27 paź 2009

Preludium. Rozdział drugi - Bohaterowie cz. 2

Nim rozluźnił się, Major wpisał sekwencję radiową imitującą zwykły statek handlowy.
***
- Odbieram otwarcie okna hiperprzestrzeni w sektorze bb5. Skanuję – zabrzmiał metaliczny, beznamiętny komunikat w centrum kontroli lotu. Jakkolwiek rozwinięta, Reven nie potrzebowała tak zaawansowanego systemu jak na Ziemi. Na orbicie nie stacjonowały miliony statków o każdej porze dnia i nocy. Zdawało się wręcz, że jak na tak rozwiniętą planetę, przestrzeń Reven była stosunkowo pusta. Strach przed androidami i cyborgami niechętnie skłaniał ludzi do handlu, a jeszcze mniej chętnych było do zasiedlania tego fascynującego świata. Dodatkowe represje ze strony Rządu Galaktycznego osłabiły sieć wymiany handlowej i nawet stolica kolonii, olbrzymie miasto, wielkości niejednego Europejskiego kraju z XX wieku, stało się luźniejsze. Planeta mieszcząca 8 miliardów mieszkańców była nawiedzana tylko przez statki z innych planet Ao. Z przymusu handlowali teraz również, ze wszystkimi frakcjami terrorystycznymi i opozycyjnymi dla rządu jedności.
- Skanowanie zakończone. Obiekt klasy Mule. Wysyłam żądanie autoryzacji – wybrzmiał komputer.
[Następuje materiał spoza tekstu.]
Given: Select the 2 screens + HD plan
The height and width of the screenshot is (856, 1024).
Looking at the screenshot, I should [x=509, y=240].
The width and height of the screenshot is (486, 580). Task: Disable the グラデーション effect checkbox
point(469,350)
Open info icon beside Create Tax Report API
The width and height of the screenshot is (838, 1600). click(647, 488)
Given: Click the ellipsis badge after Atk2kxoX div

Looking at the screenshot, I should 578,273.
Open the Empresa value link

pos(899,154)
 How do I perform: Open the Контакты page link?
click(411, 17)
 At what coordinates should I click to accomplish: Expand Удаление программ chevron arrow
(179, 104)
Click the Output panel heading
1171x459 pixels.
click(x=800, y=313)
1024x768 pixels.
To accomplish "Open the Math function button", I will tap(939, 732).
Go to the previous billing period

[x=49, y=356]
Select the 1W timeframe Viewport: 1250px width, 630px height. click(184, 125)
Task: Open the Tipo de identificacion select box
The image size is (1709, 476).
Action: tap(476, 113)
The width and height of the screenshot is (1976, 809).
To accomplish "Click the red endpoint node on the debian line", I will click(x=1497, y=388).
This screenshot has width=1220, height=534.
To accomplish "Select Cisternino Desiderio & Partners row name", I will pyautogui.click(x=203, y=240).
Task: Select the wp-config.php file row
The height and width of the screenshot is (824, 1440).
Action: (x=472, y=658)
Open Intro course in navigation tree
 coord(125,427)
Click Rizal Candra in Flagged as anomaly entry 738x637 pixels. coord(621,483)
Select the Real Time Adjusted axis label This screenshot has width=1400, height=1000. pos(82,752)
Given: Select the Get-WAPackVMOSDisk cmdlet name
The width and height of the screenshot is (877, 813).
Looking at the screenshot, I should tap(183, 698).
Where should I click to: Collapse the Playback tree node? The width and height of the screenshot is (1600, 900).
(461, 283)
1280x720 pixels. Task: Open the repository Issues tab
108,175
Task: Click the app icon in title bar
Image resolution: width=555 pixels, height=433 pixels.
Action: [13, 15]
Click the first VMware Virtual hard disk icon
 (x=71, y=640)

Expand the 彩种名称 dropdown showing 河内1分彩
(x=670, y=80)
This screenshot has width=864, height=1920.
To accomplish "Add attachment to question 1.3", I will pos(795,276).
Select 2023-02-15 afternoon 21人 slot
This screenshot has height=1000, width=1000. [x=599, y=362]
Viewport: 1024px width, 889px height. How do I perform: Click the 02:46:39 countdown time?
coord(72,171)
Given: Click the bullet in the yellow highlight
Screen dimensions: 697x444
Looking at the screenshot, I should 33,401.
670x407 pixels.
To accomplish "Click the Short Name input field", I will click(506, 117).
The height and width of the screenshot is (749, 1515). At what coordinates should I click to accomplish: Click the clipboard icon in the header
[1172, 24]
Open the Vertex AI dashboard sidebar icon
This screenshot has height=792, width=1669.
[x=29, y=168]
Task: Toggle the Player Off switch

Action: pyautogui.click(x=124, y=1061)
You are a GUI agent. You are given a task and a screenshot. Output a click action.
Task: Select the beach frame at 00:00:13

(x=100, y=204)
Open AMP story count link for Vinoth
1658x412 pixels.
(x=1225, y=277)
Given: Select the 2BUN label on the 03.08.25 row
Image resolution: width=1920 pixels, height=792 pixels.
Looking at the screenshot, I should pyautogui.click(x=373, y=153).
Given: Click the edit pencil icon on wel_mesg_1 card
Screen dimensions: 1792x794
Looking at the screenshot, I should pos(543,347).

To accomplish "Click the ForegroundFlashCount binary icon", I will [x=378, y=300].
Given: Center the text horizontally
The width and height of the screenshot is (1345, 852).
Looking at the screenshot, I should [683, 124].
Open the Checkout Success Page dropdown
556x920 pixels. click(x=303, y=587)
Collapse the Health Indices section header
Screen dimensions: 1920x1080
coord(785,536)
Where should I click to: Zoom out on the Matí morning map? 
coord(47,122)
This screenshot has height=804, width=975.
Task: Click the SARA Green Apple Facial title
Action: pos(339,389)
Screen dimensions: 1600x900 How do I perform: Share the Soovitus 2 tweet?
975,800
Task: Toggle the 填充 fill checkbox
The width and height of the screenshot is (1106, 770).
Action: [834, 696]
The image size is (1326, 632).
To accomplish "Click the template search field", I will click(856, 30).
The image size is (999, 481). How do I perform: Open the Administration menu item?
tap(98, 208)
- Odbieram kod identyfikacyjny. Nadaję upoważnienie klasy pierwszej. Przekazuję dane – dodał jeszcze raz terminal po czym skierował strumień informacji do innej stacji, w której znajdowała się żywa osoba, o ile tak można było nazwać byt w połowie zmechanizowany.
- Witamy na Reven. Twój statek otrzymał upoważnienie klasy pierwszej. Możesz teraz wylądować na platformie numer xa16. Przesyłam koordynaty – zabrzmiał bardziej ludzki głos po czym dodał – Ze względów Twojego bezpieczeństwa szlak czerwony jest teraz zamknięty.-
- Cóż takiego może zagrażać mojemu bezpieczeństwu na szlaku czerwonym? – dało się słyszeć znajomy głos przez komunikator.
- Ze względu na kruchość towaru, który przewozisz udzielę sekretnej informacji. Dwa pancerniki właśnie startują ze stoczni we wschodnim Revcap. Z racji ich wielkości lepiej unikach toru ich lotu. Potwierdź. – wytłumaczył byt odpowiedzialny za bezpieczeństwo na orbicie.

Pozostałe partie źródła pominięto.